Saved entries
-=-=-

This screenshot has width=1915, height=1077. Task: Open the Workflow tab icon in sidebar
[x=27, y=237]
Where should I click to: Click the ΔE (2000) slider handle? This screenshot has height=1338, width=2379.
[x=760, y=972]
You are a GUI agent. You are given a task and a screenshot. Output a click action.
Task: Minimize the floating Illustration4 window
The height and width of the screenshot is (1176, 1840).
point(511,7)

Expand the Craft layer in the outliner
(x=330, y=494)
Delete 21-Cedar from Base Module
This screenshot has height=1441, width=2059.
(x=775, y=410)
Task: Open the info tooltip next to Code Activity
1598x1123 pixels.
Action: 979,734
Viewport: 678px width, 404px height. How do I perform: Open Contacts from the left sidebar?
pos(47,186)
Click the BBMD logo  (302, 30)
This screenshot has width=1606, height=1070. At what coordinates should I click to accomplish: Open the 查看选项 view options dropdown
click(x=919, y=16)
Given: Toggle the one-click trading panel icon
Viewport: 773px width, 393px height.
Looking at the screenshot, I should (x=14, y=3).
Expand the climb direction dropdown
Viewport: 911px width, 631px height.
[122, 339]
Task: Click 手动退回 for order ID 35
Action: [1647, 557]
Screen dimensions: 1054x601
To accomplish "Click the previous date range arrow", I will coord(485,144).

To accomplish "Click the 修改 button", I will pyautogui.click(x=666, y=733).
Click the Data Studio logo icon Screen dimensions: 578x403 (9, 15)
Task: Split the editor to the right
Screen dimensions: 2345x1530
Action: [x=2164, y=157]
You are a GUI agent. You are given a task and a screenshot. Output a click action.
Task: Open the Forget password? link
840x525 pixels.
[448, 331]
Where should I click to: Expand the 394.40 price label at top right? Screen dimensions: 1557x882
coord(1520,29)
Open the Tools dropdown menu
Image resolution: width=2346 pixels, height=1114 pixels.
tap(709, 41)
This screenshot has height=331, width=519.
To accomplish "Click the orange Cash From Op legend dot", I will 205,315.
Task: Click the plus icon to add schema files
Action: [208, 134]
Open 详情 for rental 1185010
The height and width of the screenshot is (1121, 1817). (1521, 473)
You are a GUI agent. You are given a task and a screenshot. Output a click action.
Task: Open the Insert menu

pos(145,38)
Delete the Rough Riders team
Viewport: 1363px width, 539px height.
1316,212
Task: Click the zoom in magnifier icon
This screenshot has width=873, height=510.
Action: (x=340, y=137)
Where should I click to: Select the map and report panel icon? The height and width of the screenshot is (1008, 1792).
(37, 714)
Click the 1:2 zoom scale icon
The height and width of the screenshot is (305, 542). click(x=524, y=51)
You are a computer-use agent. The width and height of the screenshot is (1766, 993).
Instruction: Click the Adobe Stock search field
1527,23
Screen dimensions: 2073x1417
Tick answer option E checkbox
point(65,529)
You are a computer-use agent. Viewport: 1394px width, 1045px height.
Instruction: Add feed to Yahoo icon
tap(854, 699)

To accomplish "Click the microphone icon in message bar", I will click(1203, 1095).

-=-=-

Exactly as written above, copy every line.

▶ _TASK RESPONSE_:
This screenshot has width=1915, height=1077. Task: Open the Workflow tab icon in sidebar
[x=27, y=237]
Where should I click to: Click the ΔE (2000) slider handle? This screenshot has height=1338, width=2379.
[x=760, y=972]
You are a GUI agent. You are given a task and a screenshot. Output a click action.
Task: Minimize the floating Illustration4 window
The height and width of the screenshot is (1176, 1840).
point(511,7)

Expand the Craft layer in the outliner
(x=330, y=494)
Delete 21-Cedar from Base Module
This screenshot has height=1441, width=2059.
(x=775, y=410)
Task: Open the info tooltip next to Code Activity
1598x1123 pixels.
Action: 979,734
Viewport: 678px width, 404px height. How do I perform: Open Contacts from the left sidebar?
pos(47,186)
Click the BBMD logo  (302, 30)
This screenshot has width=1606, height=1070. At what coordinates should I click to accomplish: Open the 查看选项 view options dropdown
click(x=919, y=16)
Given: Toggle the one-click trading panel icon
Viewport: 773px width, 393px height.
Looking at the screenshot, I should (x=14, y=3).
Expand the climb direction dropdown
Viewport: 911px width, 631px height.
[122, 339]
Task: Click 手动退回 for order ID 35
Action: [1647, 557]
Screen dimensions: 1054x601
To accomplish "Click the previous date range arrow", I will coord(485,144).

To accomplish "Click the 修改 button", I will pyautogui.click(x=666, y=733).
Click the Data Studio logo icon Screen dimensions: 578x403 (9, 15)
Task: Split the editor to the right
Screen dimensions: 2345x1530
Action: [x=2164, y=157]
You are a GUI agent. You are given a task and a screenshot. Output a click action.
Task: Open the Forget password? link
840x525 pixels.
[448, 331]
Where should I click to: Expand the 394.40 price label at top right? Screen dimensions: 1557x882
coord(1520,29)
Open the Tools dropdown menu
Image resolution: width=2346 pixels, height=1114 pixels.
tap(709, 41)
This screenshot has height=331, width=519.
To accomplish "Click the orange Cash From Op legend dot", I will 205,315.
Task: Click the plus icon to add schema files
Action: [208, 134]
Open 详情 for rental 1185010
The height and width of the screenshot is (1121, 1817). (1521, 473)
You are a GUI agent. You are given a task and a screenshot. Output a click action.
Task: Open the Insert menu

pos(145,38)
Delete the Rough Riders team
Viewport: 1363px width, 539px height.
1316,212
Task: Click the zoom in magnifier icon
This screenshot has width=873, height=510.
Action: (x=340, y=137)
Where should I click to: Select the map and report panel icon? The height and width of the screenshot is (1008, 1792).
(37, 714)
Click the 1:2 zoom scale icon
The height and width of the screenshot is (305, 542). click(x=524, y=51)
You are a computer-use agent. The width and height of the screenshot is (1766, 993).
Instruction: Click the Adobe Stock search field
1527,23
Screen dimensions: 2073x1417
Tick answer option E checkbox
point(65,529)
You are a computer-use agent. Viewport: 1394px width, 1045px height.
Instruction: Add feed to Yahoo icon
tap(854, 699)

To accomplish "Click the microphone icon in message bar", I will click(1203, 1095).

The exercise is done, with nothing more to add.